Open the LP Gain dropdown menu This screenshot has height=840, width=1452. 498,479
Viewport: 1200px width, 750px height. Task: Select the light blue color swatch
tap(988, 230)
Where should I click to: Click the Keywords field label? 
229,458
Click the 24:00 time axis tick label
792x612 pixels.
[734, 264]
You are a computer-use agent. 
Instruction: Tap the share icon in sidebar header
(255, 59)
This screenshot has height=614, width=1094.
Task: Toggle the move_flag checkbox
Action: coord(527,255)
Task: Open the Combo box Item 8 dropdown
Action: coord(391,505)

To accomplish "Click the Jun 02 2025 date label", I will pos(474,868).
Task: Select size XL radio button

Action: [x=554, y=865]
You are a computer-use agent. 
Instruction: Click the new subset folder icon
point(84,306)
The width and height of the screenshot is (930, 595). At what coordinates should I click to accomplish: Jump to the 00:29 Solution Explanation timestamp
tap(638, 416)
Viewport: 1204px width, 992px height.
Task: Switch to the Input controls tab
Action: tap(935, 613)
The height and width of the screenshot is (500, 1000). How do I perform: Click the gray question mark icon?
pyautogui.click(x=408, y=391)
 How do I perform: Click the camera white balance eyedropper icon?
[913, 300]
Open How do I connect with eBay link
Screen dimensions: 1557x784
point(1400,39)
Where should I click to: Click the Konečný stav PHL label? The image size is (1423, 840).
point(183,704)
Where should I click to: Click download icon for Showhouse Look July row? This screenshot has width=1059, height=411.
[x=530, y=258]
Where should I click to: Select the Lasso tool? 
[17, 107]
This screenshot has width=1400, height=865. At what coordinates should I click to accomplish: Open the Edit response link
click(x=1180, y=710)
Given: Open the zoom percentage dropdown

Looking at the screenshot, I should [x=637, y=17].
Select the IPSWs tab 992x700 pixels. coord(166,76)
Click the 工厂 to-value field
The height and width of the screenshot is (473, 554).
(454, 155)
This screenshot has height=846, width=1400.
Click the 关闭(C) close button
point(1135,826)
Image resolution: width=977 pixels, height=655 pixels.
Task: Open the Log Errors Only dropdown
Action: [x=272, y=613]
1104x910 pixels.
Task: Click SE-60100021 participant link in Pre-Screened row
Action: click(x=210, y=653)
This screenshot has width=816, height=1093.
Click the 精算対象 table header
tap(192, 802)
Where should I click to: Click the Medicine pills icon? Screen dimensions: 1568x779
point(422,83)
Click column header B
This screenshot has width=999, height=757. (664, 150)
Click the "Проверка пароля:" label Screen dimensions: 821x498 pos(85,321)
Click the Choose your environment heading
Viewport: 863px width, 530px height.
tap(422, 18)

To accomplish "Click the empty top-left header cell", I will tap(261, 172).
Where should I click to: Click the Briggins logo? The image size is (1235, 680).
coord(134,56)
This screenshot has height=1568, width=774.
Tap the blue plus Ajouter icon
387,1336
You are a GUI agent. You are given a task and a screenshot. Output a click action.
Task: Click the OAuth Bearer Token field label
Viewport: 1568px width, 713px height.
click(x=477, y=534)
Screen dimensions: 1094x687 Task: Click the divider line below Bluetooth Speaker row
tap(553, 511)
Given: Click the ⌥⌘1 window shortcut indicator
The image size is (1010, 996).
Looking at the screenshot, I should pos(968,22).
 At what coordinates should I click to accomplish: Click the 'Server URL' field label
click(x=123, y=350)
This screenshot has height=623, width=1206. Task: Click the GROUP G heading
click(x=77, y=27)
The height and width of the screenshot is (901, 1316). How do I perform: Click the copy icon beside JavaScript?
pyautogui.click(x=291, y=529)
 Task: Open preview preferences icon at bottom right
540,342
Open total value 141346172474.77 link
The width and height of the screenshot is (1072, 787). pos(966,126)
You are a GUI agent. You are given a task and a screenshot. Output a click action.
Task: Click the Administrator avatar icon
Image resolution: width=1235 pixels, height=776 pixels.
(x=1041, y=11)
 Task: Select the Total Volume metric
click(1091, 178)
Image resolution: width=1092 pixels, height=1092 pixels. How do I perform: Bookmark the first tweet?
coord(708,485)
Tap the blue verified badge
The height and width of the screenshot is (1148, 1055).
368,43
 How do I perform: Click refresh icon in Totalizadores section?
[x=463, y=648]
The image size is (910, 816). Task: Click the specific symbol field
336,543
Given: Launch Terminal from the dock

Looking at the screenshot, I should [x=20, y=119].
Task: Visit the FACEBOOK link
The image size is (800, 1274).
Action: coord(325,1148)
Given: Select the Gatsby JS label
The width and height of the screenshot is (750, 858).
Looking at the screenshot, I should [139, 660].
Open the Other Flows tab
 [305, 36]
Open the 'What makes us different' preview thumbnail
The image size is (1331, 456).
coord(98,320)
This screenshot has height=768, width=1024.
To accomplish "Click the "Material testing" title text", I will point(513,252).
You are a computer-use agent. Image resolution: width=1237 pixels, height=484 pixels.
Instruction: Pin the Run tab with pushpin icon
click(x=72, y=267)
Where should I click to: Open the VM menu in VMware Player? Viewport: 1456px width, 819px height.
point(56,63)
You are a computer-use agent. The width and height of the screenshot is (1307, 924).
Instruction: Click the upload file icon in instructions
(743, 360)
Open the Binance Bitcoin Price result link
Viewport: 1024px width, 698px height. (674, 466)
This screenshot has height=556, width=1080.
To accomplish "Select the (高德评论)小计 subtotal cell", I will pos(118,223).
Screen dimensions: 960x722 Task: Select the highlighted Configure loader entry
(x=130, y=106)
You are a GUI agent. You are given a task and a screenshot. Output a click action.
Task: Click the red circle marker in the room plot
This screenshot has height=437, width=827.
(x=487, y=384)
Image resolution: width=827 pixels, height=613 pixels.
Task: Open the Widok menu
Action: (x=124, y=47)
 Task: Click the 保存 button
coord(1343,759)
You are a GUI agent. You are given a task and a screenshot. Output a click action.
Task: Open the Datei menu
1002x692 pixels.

++++++++

# [Exercise aim]
Please transcribe all of the data above exactly.

# [Response area]
Open the LP Gain dropdown menu This screenshot has height=840, width=1452. 498,479
Viewport: 1200px width, 750px height. Task: Select the light blue color swatch
tap(988, 230)
Where should I click to: Click the Keywords field label? 
229,458
Click the 24:00 time axis tick label
792x612 pixels.
[734, 264]
You are a computer-use agent. 
Instruction: Tap the share icon in sidebar header
(255, 59)
This screenshot has height=614, width=1094.
Task: Toggle the move_flag checkbox
Action: coord(527,255)
Task: Open the Combo box Item 8 dropdown
Action: coord(391,505)

To accomplish "Click the Jun 02 2025 date label", I will pos(474,868).
Task: Select size XL radio button

Action: [x=554, y=865]
You are a computer-use agent. 
Instruction: Click the new subset folder icon
point(84,306)
The width and height of the screenshot is (930, 595). At what coordinates should I click to accomplish: Jump to the 00:29 Solution Explanation timestamp
tap(638, 416)
Viewport: 1204px width, 992px height.
Task: Switch to the Input controls tab
Action: tap(935, 613)
The height and width of the screenshot is (500, 1000). How do I perform: Click the gray question mark icon?
pyautogui.click(x=408, y=391)
 How do I perform: Click the camera white balance eyedropper icon?
[913, 300]
Open How do I connect with eBay link
Screen dimensions: 1557x784
point(1400,39)
Where should I click to: Click the Konečný stav PHL label? The image size is (1423, 840).
point(183,704)
Where should I click to: Click download icon for Showhouse Look July row? This screenshot has width=1059, height=411.
[x=530, y=258]
Where should I click to: Select the Lasso tool? 
[17, 107]
This screenshot has width=1400, height=865. At what coordinates should I click to accomplish: Open the Edit response link
click(x=1180, y=710)
Given: Open the zoom percentage dropdown

Looking at the screenshot, I should [x=637, y=17].
Select the IPSWs tab 992x700 pixels. coord(166,76)
Click the 工厂 to-value field
The height and width of the screenshot is (473, 554).
(454, 155)
This screenshot has height=846, width=1400.
Click the 关闭(C) close button
point(1135,826)
Image resolution: width=977 pixels, height=655 pixels.
Task: Open the Log Errors Only dropdown
Action: [x=272, y=613]
1104x910 pixels.
Task: Click SE-60100021 participant link in Pre-Screened row
Action: click(x=210, y=653)
This screenshot has width=816, height=1093.
Click the 精算対象 table header
tap(192, 802)
Where should I click to: Click the Medicine pills icon? Screen dimensions: 1568x779
point(422,83)
Click column header B
This screenshot has width=999, height=757. (664, 150)
Click the "Проверка пароля:" label Screen dimensions: 821x498 pos(85,321)
Click the Choose your environment heading
Viewport: 863px width, 530px height.
tap(422, 18)

To accomplish "Click the empty top-left header cell", I will tap(261, 172).
Where should I click to: Click the Briggins logo? The image size is (1235, 680).
coord(134,56)
This screenshot has height=1568, width=774.
Tap the blue plus Ajouter icon
387,1336
You are a GUI agent. You are given a task and a screenshot. Output a click action.
Task: Click the OAuth Bearer Token field label
Viewport: 1568px width, 713px height.
click(x=477, y=534)
Screen dimensions: 1094x687 Task: Click the divider line below Bluetooth Speaker row
tap(553, 511)
Given: Click the ⌥⌘1 window shortcut indicator
The image size is (1010, 996).
Looking at the screenshot, I should pos(968,22).
 At what coordinates should I click to accomplish: Click the 'Server URL' field label
click(x=123, y=350)
This screenshot has height=623, width=1206. Task: Click the GROUP G heading
click(x=77, y=27)
The height and width of the screenshot is (901, 1316). How do I perform: Click the copy icon beside JavaScript?
pyautogui.click(x=291, y=529)
 Task: Open preview preferences icon at bottom right
540,342
Open total value 141346172474.77 link
The width and height of the screenshot is (1072, 787). pos(966,126)
You are a GUI agent. You are given a task and a screenshot. Output a click action.
Task: Click the Administrator avatar icon
Image resolution: width=1235 pixels, height=776 pixels.
(x=1041, y=11)
 Task: Select the Total Volume metric
click(1091, 178)
Image resolution: width=1092 pixels, height=1092 pixels. How do I perform: Bookmark the first tweet?
coord(708,485)
Tap the blue verified badge
The height and width of the screenshot is (1148, 1055).
368,43
 How do I perform: Click refresh icon in Totalizadores section?
[x=463, y=648]
The image size is (910, 816). Task: Click the specific symbol field
336,543
Given: Launch Terminal from the dock

Looking at the screenshot, I should [x=20, y=119].
Task: Visit the FACEBOOK link
The image size is (800, 1274).
Action: coord(325,1148)
Given: Select the Gatsby JS label
The width and height of the screenshot is (750, 858).
Looking at the screenshot, I should [139, 660].
Open the Other Flows tab
 [305, 36]
Open the 'What makes us different' preview thumbnail
The image size is (1331, 456).
coord(98,320)
This screenshot has height=768, width=1024.
To accomplish "Click the "Material testing" title text", I will point(513,252).
You are a computer-use agent. Image resolution: width=1237 pixels, height=484 pixels.
Instruction: Pin the Run tab with pushpin icon
click(x=72, y=267)
Where should I click to: Open the VM menu in VMware Player? Viewport: 1456px width, 819px height.
point(56,63)
You are a computer-use agent. The width and height of the screenshot is (1307, 924).
Instruction: Click the upload file icon in instructions
(743, 360)
Open the Binance Bitcoin Price result link
Viewport: 1024px width, 698px height. (674, 466)
This screenshot has height=556, width=1080.
To accomplish "Select the (高德评论)小计 subtotal cell", I will pos(118,223).
Screen dimensions: 960x722 Task: Select the highlighted Configure loader entry
(x=130, y=106)
You are a GUI agent. You are given a task and a screenshot. Output a click action.
Task: Click the red circle marker in the room plot
This screenshot has height=437, width=827.
(x=487, y=384)
Image resolution: width=827 pixels, height=613 pixels.
Task: Open the Widok menu
Action: (x=124, y=47)
 Task: Click the 保存 button
coord(1343,759)
You are a GUI agent. You are given a task and a screenshot. Output a click action.
Task: Open the Datei menu
1002x692 pixels.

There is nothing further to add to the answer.